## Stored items
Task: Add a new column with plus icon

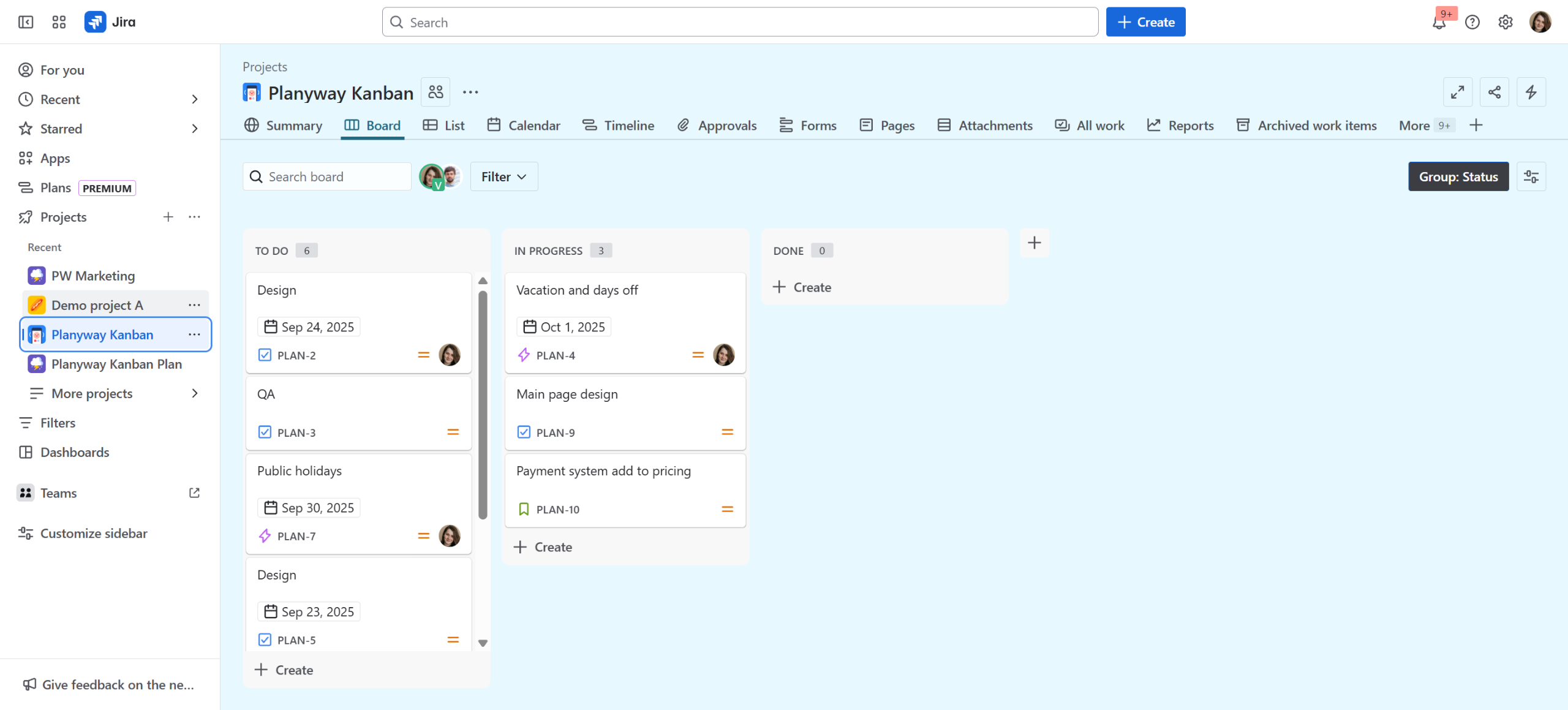Action: coord(1034,243)
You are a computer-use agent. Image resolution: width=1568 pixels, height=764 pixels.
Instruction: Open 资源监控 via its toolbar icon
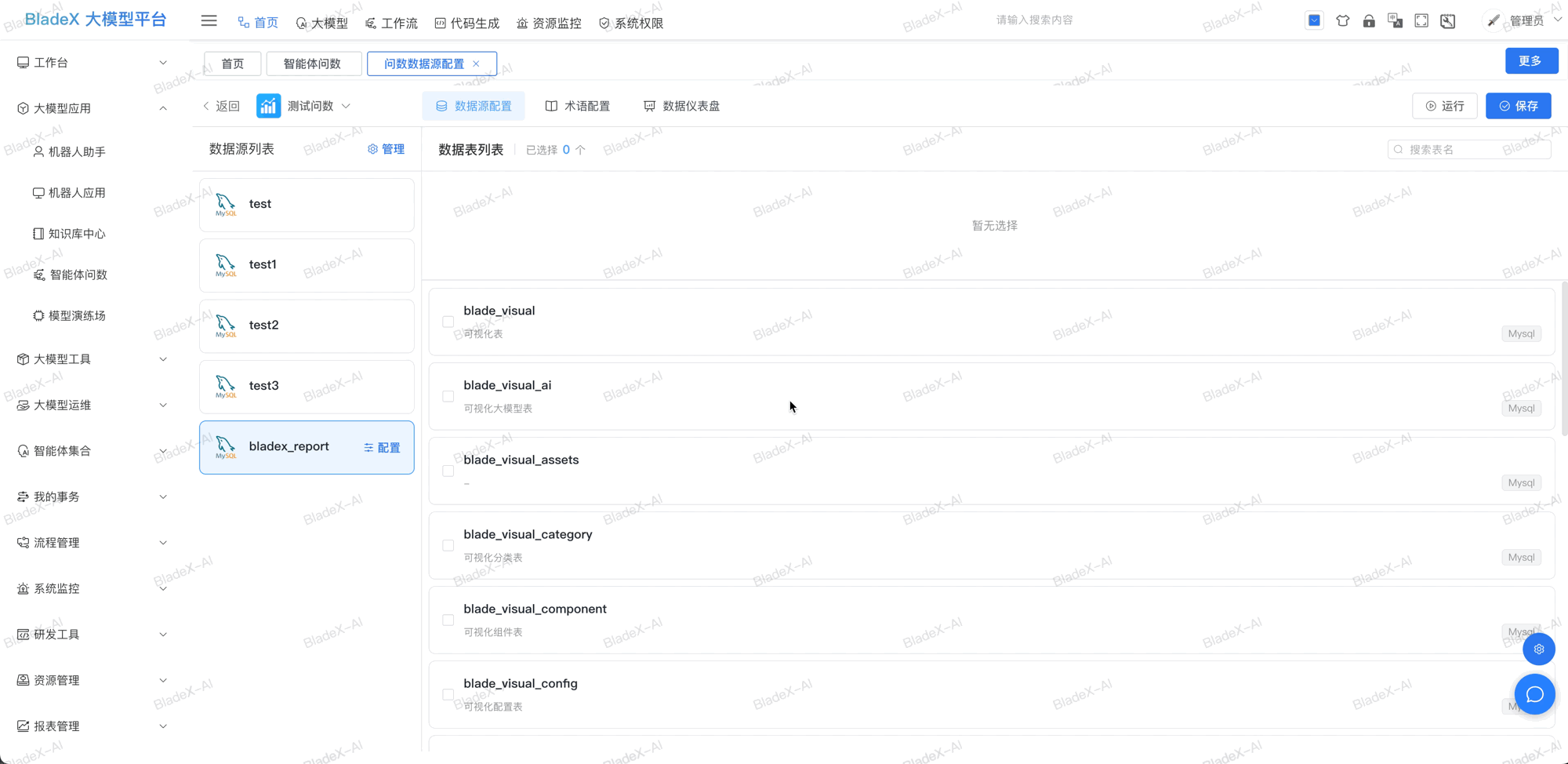522,23
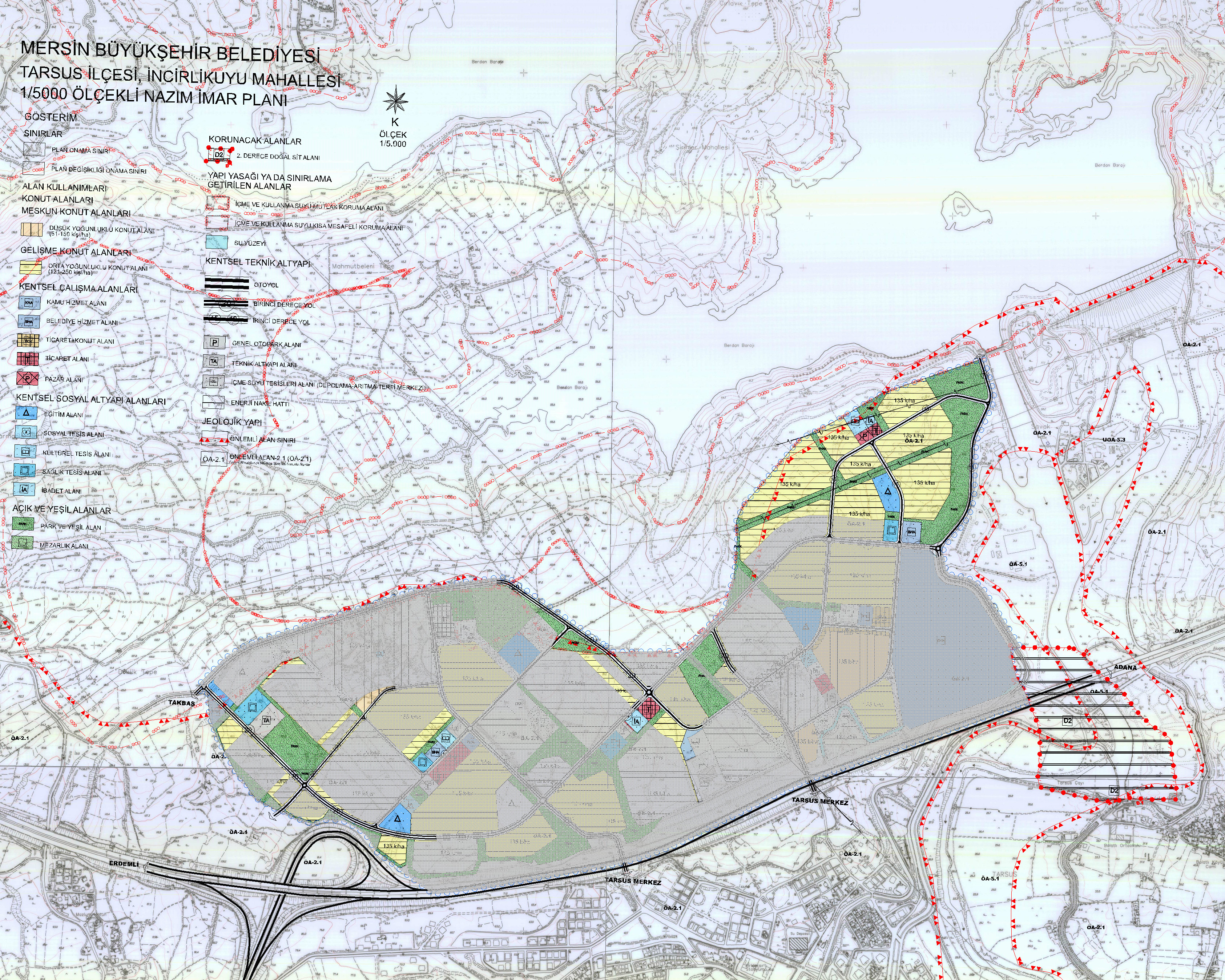
Task: Click the Park ve Yeşil Alan green swatch
Action: pos(23,524)
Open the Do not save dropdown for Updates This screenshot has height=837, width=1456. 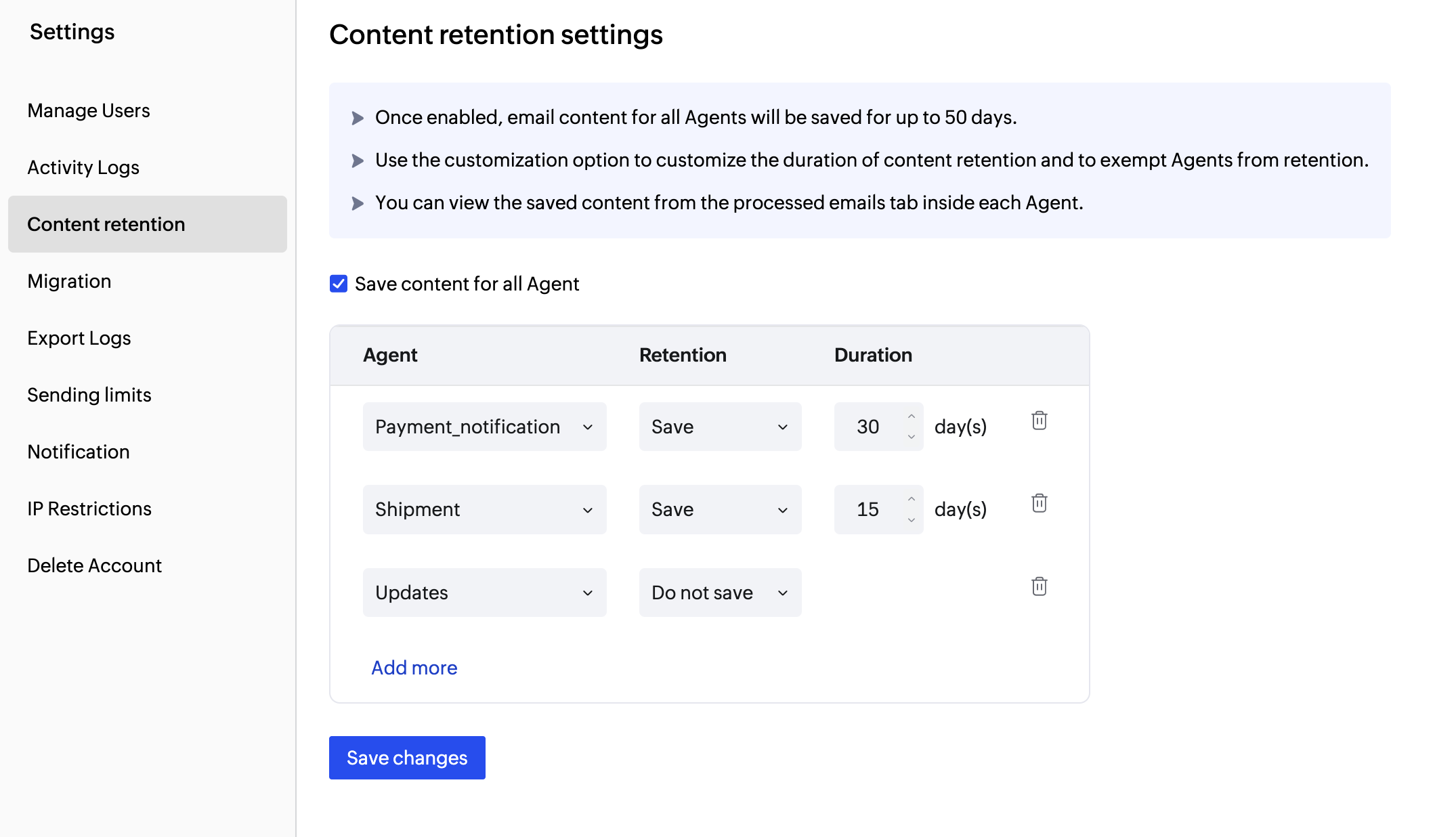click(720, 593)
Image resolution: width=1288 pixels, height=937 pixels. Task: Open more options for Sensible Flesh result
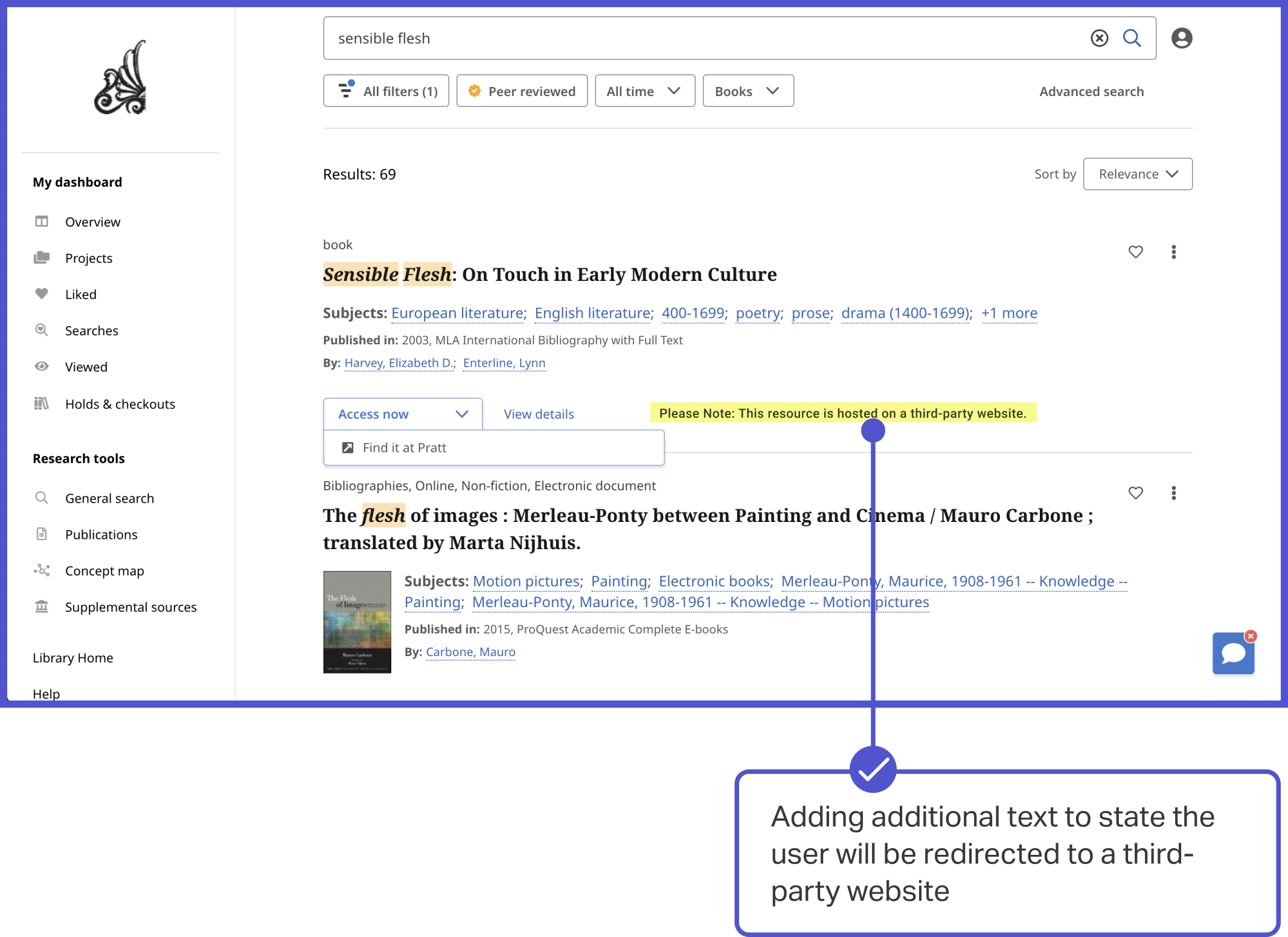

## TASK PROMPT
Every line of the records containing the word "resolution" must appear in the answer.

## TASK OUTPUT
You are a computer-use agent. Image resolution: width=1568 pixels, height=764 pixels.
Image resolution: width=1288 pixels, height=937 pixels. Task: Open more options for Sensible Flesh result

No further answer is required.